[EXERCISE MATERIAL]
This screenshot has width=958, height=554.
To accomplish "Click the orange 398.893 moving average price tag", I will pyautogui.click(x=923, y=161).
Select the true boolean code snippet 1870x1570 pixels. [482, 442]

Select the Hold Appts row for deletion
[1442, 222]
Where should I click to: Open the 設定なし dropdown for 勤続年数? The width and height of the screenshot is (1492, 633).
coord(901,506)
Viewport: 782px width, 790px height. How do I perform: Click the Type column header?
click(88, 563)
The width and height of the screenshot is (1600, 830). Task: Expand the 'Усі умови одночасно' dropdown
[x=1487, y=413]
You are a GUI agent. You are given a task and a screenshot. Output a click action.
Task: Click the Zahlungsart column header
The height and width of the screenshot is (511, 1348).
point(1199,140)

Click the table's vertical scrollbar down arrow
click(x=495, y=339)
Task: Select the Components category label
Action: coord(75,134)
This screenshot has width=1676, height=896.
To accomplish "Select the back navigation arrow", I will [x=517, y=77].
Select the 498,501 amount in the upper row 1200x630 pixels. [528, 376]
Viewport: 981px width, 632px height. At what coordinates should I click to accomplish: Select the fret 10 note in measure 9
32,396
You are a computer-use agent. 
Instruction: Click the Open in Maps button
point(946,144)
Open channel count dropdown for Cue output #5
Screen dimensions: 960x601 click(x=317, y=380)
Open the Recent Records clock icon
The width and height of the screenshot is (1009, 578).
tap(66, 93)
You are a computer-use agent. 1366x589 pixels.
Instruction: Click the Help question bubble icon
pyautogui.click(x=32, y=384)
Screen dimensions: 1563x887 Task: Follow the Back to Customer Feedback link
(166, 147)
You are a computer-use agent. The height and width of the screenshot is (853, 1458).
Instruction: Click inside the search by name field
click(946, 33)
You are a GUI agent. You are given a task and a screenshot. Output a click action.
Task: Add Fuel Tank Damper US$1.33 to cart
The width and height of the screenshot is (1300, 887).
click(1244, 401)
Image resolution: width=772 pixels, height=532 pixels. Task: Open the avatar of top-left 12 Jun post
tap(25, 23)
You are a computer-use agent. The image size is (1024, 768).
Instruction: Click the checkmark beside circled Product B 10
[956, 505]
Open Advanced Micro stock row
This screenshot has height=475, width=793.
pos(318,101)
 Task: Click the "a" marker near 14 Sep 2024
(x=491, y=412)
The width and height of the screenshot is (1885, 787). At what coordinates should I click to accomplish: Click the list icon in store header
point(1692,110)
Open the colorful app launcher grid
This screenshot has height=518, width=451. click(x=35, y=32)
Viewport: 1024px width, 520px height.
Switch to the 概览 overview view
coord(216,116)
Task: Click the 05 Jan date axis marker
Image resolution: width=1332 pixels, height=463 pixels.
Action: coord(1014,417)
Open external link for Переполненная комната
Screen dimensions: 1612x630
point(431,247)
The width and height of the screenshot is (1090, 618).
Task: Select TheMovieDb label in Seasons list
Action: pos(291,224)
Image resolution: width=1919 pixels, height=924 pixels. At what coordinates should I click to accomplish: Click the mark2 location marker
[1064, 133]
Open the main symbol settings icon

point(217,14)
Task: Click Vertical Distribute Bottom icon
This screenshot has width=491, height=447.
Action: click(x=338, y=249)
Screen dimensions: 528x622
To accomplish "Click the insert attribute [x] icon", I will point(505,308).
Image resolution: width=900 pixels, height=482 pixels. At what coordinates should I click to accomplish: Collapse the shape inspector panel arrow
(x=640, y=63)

[REQUIREMENT] Among the entries above, determine how many lines contain "will", then output only that number.

[ANSWER SECTION] 3